Bravely, Micah wedged himself between them, jostling both of them with his shoulders like a child budging into a line at school. "Andrew, Ingrid! Please don't hurt each other!" Micah exclaimed. He pushed at the faerie's bare midriff, moving her away from Andrew.
The female hissed at Micah, slapping his hand off her. "You brought me this fearful fox as an apology gift, didn't you, Nightshade Boy?"
"Apology gift!" Micah repeated, incredulous.
"Fearful!" spat Andrew, his muscles turning to magma as his heart pumped his fury through his veins. "You created my nightmare! You invaded my dreams! You…waited in the shadows and watched me on the streets! My fear is your masterpiece!"
"Cruel, Ingrid," Micah said hoarsely.
"I never touched you," she said with a smug raise of her eyebrow.
"Don't toy with me now!" Andrew said, voice rising frantically. His mind played a very vivid fantasy where he got to lob off her head with the sword that she'd forced him to learn how to use. He curled his other hand around the sword hilt, his palms sticky with sweat and potential.

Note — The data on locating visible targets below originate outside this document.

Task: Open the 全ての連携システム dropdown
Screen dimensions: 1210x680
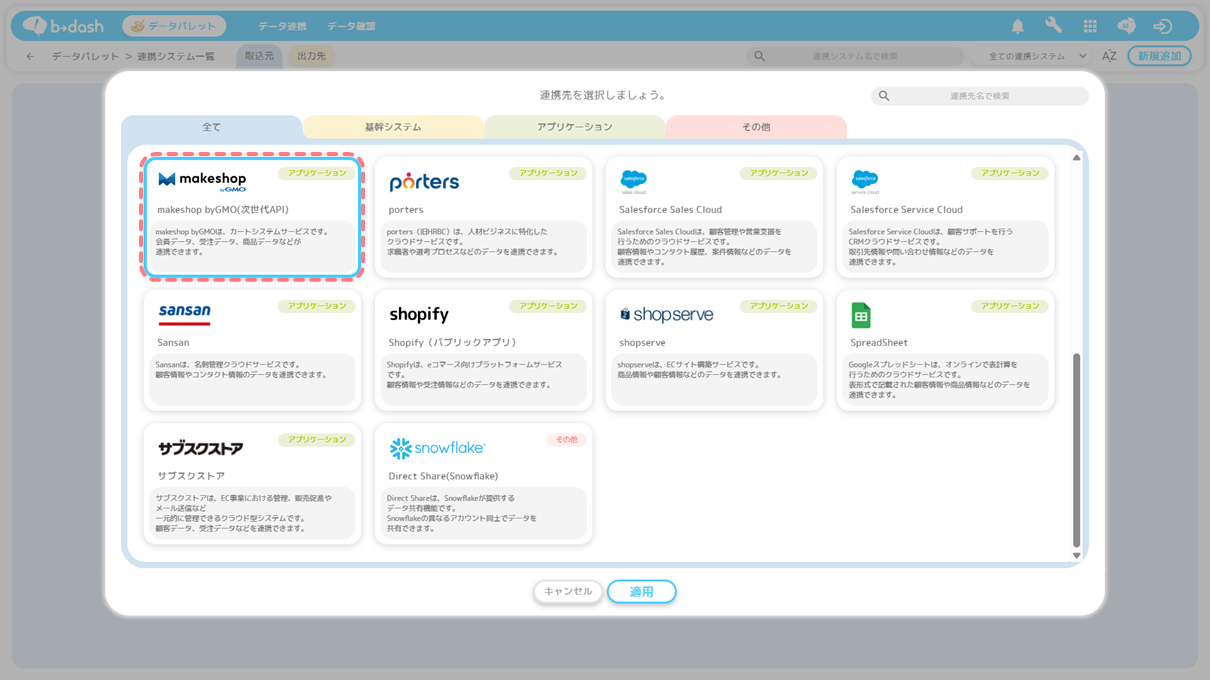Action: 1037,56
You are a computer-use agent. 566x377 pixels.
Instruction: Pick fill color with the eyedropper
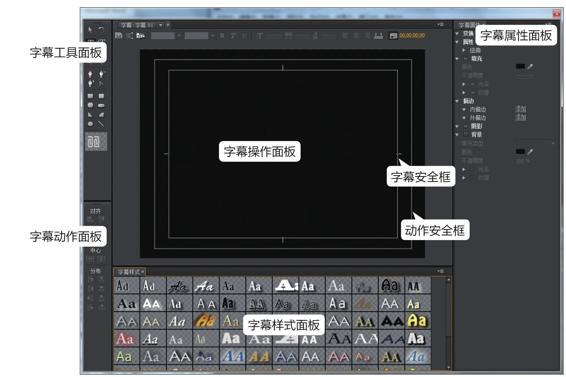point(530,66)
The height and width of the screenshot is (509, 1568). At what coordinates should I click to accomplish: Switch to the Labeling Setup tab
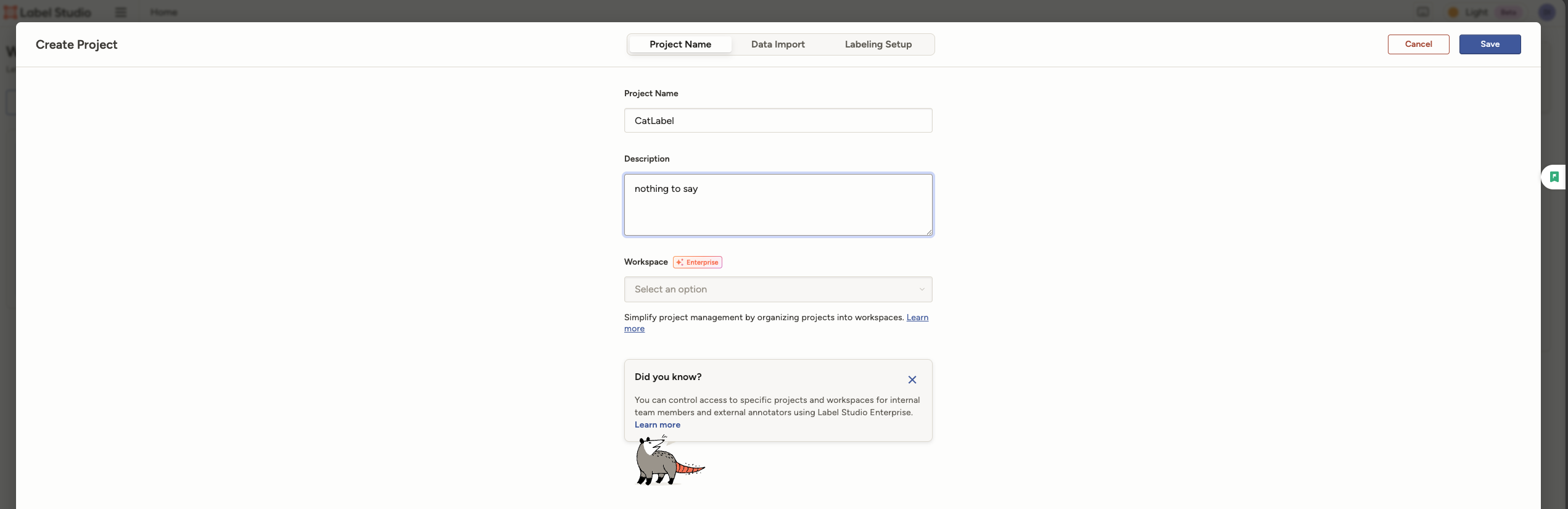878,44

"Ingrid," Micah said as he pushed her again and laid his hand on Andrew's hip. "You'd better back off right now."
"Or what?" sneered the scarlet-eyed faerie.
Micah said with a tremble in his voice like a stone warning of an earthquake, "Or you will never see me again."

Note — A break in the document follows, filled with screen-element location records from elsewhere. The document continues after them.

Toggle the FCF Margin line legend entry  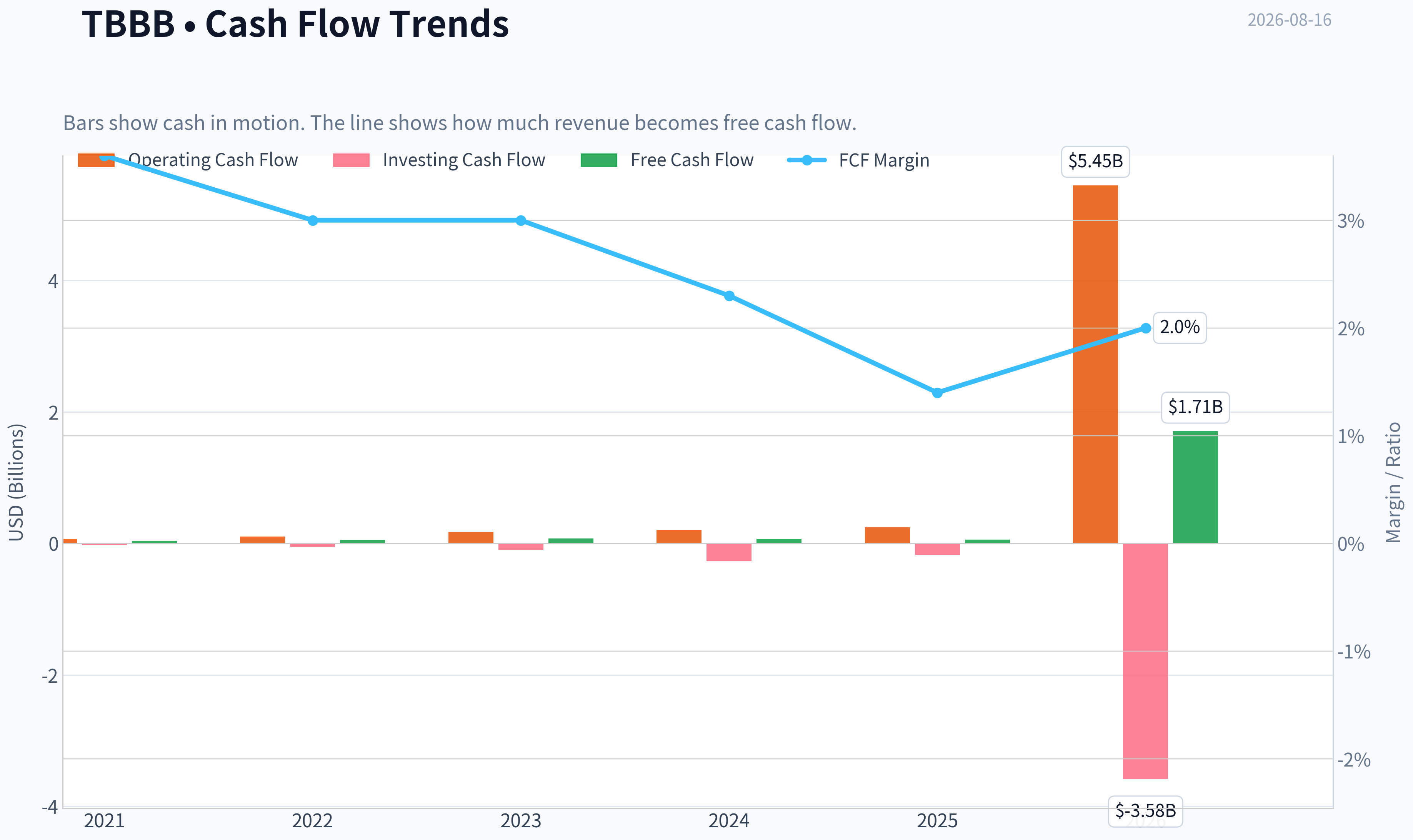coord(858,160)
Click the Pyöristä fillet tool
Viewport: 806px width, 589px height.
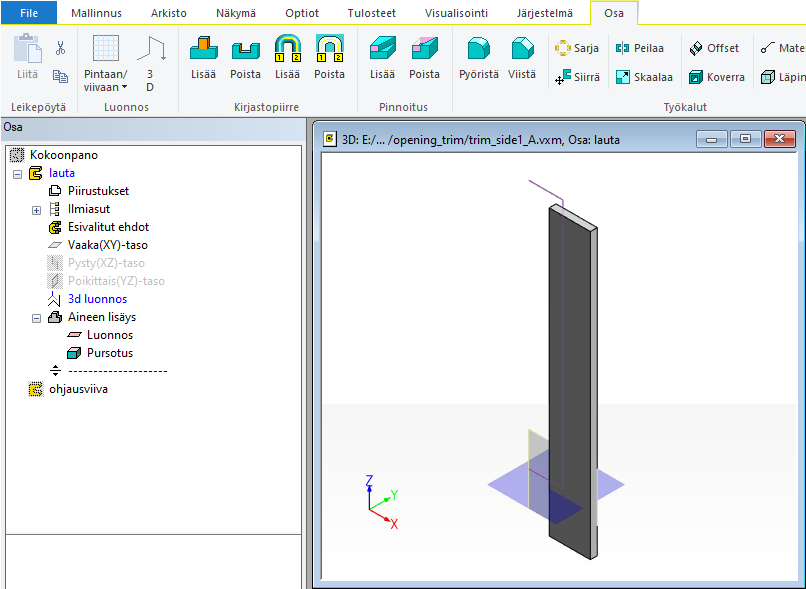pos(478,58)
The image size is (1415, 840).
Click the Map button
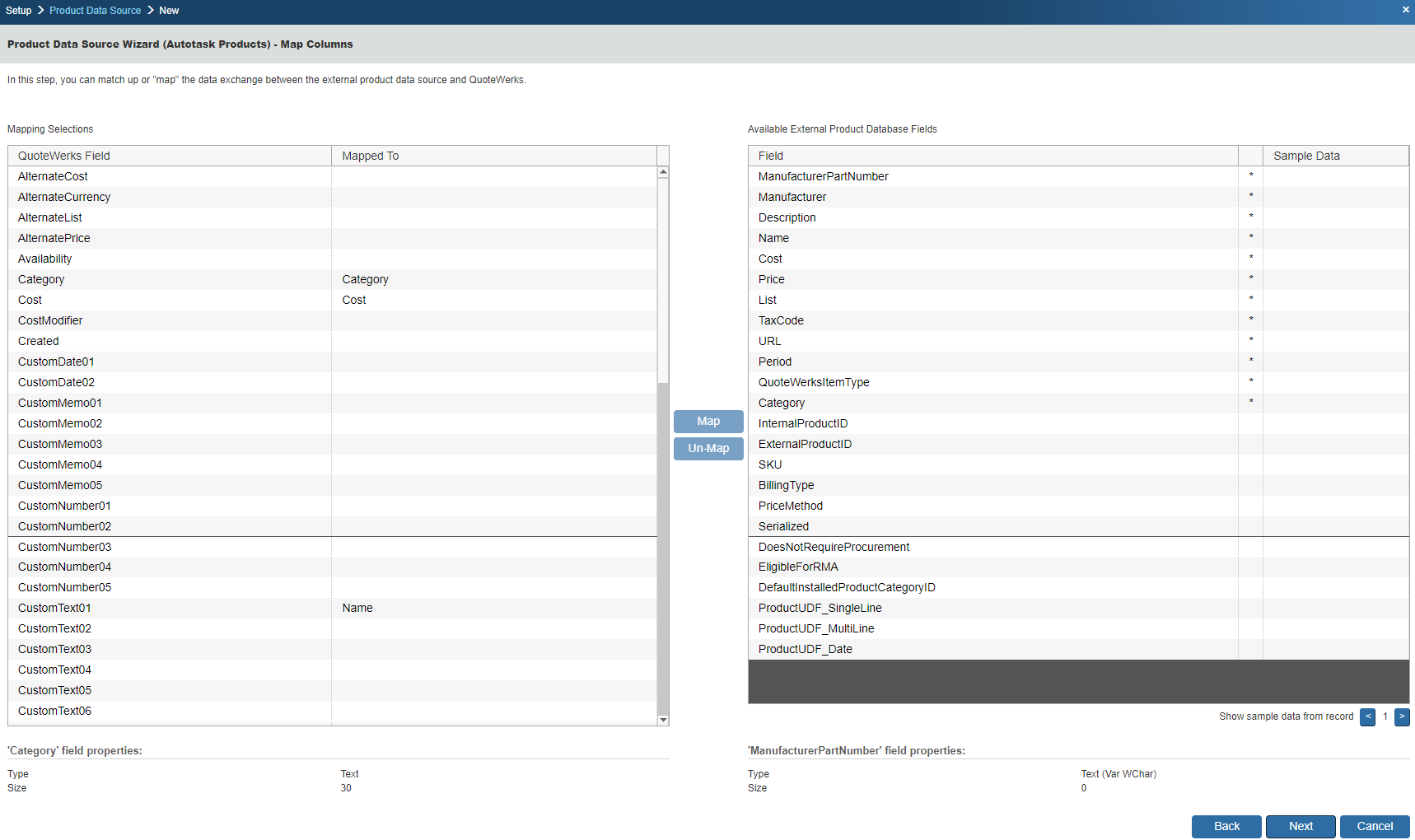(x=708, y=421)

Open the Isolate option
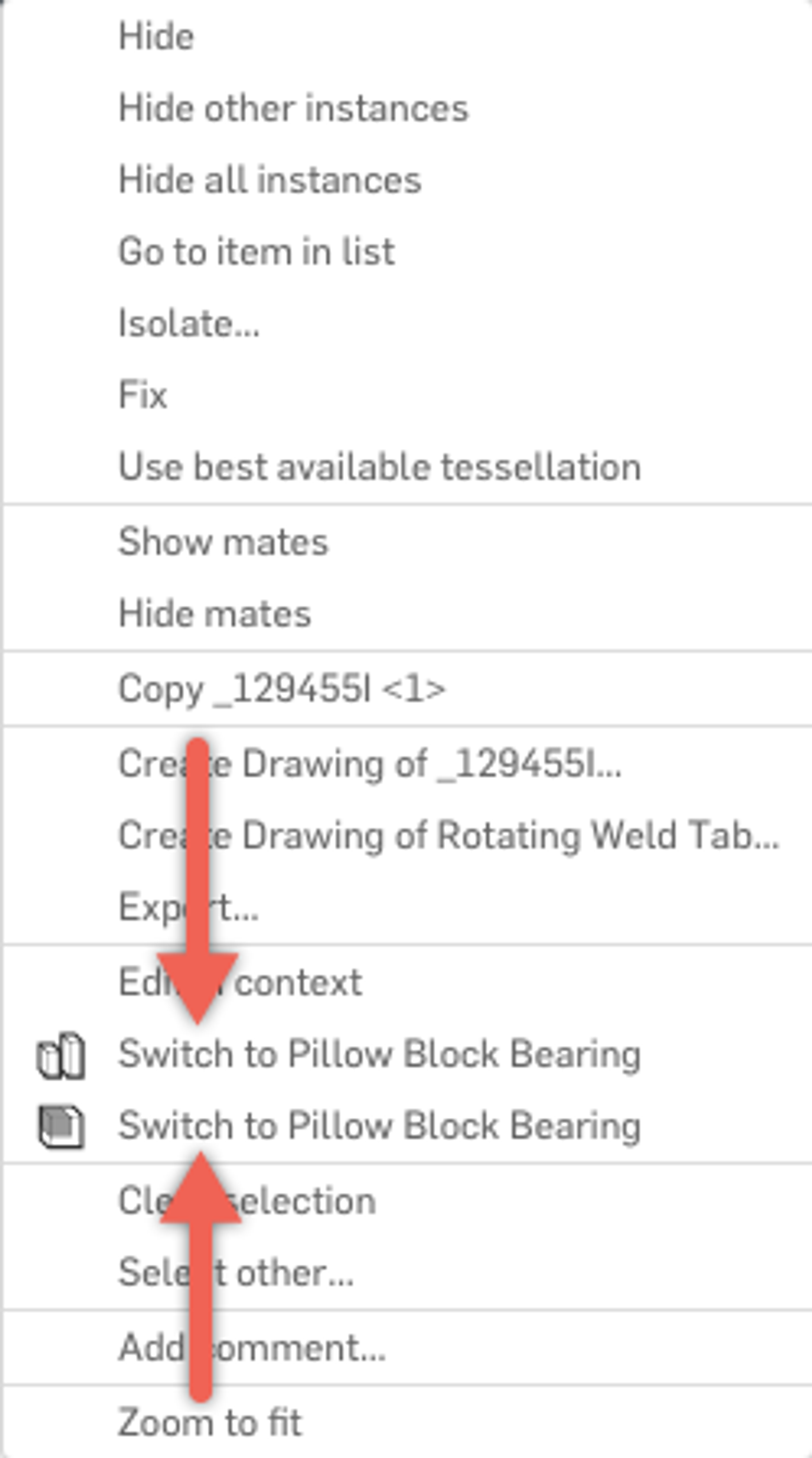[188, 322]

Sighing, Ingrid glared at the bricks over them. "You're a bore, Micah."
He shot back, "You're a stalker."
"You wouldn't care were you not entangled with my prey," Ingrid remarked.
"Wanna bet?" Micah said.
"I knew that's what I was to you!" said Andrew. He'd been right all these years. All those times he felt like a frightened animal in the forest, it was precisely by design.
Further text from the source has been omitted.